• **WHAT THE TASK REQUIRES**
Starting at "The previous issue" and ending at "Tegra chip. Investigating.", copy out the OUYA porting log with every "gamepad" changed to "controller".

The previous issue wasn't bad textures... it was a dumb #if which kept the splash screen from loading. The UI is basically working now... James is checking in code now to let us press buttons and get a level loading. In theory... the hard part is over!

8:20 pm

Took a little "victory break" and i'm back at it. James abandoned me so i'm off to finish off the gamepad input that he started.

8:32 pm

Got real basic gamepad navigation of the menus working... now i'm loading a level.

It is taking over 5 minutes to load a level... I know we have a lot of content and I am running in the debugger, but that is way way too slow. I suspect maybe the Android code is doing something dumb still and is decompressing the DXT textures... which it doesn't have to do on OUYA which uses a Tegra chip. Investigating.

8:59 pm

Well part of the slow loading was textures. By default in MonoGame for Android DXT formats were decompressed... which is total madness, but legacy left over from before we starting working on content processing. Mono for Android seems to be missing the correct PixelInternalFormat enum values... so I hacked it by casting the correct hex code which luckily worked. This really isn't the "right way" to do this... I should be using the GL extensions info to detect if DXT is supported on the hardware.... so another thing I will need to fix in the coming week.

Still the loading is slow... I suspect the threaded loading code isn't working as expected. Going to disable it and debug further.

9:18 pm

So it was our threaded loading code... no clue why. We had a flag to disable it and now at least loading progresses to the end, but it crashes after that. I have to say my experience so far debugging in Mono for Android has been bad. If I sit too long at a breakpoint the debugger detaches from the OUYA. This seems to be an known bug, but I've not found the fix. Let me know if anyone reading knows the solution to it.

James has returned and he has the gameplay camera controls working... so off to debug the crash after loading so I can test it.

9:56 pm

Finally after struggling with a bunch of Android-isms I got ARMED! gameplay working on the OUYA with camera controls:

The crash during loading was Android trying to be "helpful". Since loading was taking so long I figured it would be best to skip the threaded loading to speed up iteration. Well Android will terminate your app if it stops for too long in the main UI thread... like what would happen in loading. You would think... hey this is a debug build... it should let the code be as slow as it wants, but these are the same people that decided to use JAVA for an OS. /RANTOFF

Summary - 10:05 pm

So i'm calling it a night. My goals were pretty much met and as I expected it was a rather easy to port ARMED! to OUYA. Most of my difficulty came from my inexperience with Android and Mono for Android and outright dumb mistakes on my part.

• **SUPPLIED DATA**
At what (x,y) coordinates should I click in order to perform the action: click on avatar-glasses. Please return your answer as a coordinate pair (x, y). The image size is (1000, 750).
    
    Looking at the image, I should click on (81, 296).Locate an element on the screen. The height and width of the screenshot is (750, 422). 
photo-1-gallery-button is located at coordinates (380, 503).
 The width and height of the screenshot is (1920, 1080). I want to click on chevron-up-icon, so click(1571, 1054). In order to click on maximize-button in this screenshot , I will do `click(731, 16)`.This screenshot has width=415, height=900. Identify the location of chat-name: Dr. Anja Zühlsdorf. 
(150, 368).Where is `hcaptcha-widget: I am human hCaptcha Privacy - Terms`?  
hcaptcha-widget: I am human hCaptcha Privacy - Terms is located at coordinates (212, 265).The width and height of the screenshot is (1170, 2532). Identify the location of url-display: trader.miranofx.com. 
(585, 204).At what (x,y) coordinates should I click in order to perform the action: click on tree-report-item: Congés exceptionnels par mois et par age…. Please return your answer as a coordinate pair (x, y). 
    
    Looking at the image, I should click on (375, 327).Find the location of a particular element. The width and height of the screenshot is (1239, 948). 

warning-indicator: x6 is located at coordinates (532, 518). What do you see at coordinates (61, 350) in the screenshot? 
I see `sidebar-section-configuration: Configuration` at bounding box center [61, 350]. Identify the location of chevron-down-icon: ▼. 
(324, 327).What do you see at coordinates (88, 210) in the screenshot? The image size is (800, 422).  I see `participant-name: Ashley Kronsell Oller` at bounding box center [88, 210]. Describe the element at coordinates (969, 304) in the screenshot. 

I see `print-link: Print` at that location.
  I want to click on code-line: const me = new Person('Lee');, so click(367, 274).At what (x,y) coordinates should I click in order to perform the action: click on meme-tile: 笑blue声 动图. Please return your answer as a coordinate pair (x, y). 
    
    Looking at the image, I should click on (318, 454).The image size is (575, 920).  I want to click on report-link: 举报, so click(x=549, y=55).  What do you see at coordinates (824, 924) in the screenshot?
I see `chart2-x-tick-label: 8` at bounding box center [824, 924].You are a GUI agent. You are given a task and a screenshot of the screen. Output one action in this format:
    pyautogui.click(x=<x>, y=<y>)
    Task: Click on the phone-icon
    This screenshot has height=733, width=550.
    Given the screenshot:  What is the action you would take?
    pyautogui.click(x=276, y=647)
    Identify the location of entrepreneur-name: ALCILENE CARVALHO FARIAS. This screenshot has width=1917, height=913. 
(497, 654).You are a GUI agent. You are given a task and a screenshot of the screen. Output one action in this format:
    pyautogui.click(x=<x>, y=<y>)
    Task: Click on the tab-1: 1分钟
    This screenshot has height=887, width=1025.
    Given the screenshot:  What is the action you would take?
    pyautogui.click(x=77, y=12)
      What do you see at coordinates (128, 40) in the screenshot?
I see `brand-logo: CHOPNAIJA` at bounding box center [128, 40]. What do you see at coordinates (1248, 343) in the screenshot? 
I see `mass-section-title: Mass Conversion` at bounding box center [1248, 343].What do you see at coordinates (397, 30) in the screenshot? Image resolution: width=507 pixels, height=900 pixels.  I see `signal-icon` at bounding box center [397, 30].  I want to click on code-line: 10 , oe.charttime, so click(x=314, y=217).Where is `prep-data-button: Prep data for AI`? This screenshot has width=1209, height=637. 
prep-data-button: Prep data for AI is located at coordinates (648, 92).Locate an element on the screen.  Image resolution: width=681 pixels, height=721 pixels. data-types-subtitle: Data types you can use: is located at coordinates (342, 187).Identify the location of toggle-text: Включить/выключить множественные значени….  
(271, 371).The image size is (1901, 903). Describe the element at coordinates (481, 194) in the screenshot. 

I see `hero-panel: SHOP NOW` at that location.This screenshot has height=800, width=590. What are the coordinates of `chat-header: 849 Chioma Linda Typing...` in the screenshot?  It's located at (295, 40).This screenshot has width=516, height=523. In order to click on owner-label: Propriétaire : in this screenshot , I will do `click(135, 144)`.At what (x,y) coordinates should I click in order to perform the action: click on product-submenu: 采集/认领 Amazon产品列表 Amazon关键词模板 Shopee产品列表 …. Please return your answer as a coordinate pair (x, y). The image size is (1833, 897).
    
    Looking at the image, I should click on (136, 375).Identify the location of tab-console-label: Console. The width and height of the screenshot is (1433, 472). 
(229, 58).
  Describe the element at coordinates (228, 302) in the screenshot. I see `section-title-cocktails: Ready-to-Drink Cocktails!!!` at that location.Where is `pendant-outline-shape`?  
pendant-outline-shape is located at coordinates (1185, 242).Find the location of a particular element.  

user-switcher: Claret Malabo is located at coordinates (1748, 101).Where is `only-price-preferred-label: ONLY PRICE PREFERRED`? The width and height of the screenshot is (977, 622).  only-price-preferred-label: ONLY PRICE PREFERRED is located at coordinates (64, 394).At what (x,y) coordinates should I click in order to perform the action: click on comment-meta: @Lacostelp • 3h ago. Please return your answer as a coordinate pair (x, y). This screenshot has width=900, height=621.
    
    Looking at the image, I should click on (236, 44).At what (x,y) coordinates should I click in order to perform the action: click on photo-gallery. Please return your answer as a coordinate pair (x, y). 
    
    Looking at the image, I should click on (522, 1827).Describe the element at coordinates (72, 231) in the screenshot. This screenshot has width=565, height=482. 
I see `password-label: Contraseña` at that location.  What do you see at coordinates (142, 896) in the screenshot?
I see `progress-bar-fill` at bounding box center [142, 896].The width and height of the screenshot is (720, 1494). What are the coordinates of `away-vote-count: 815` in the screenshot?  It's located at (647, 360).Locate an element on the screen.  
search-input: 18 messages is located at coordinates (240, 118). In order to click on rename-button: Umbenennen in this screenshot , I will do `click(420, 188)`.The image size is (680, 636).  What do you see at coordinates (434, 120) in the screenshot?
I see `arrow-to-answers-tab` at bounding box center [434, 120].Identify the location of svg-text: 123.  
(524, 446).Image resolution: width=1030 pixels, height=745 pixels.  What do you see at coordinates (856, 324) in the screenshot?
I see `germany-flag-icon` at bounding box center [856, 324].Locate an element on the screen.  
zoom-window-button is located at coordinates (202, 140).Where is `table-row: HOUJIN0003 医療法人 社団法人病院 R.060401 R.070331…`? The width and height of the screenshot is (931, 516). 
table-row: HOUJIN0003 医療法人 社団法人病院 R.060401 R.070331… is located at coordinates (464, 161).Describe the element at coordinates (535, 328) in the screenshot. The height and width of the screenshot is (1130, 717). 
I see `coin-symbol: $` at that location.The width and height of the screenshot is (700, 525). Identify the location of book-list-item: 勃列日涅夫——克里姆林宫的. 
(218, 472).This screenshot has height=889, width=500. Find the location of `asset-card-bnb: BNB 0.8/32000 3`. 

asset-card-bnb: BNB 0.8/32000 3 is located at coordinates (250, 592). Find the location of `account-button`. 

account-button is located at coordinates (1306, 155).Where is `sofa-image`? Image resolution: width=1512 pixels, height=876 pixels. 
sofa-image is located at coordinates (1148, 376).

• **RESPONSE FOR THIS EXERCISE**
The previous issue wasn't bad textures... it was a dumb #if which kept the splash screen from loading. The UI is basically working now... James is checking in code now to let us press buttons and get a level loading. In theory... the hard part is over!

8:20 pm

Took a little "victory break" and i'm back at it. James abandoned me so i'm off to finish off the controller input that he started.

8:32 pm

Got real basic controller navigation of the menus working... now i'm loading a level.

It is taking over 5 minutes to load a level... I know we have a lot of content and I am running in the debugger, but that is way way too slow. I suspect maybe the Android code is doing something dumb still and is decompressing the DXT textures... which it doesn't have to do on OUYA which uses a Tegra chip. Investigating.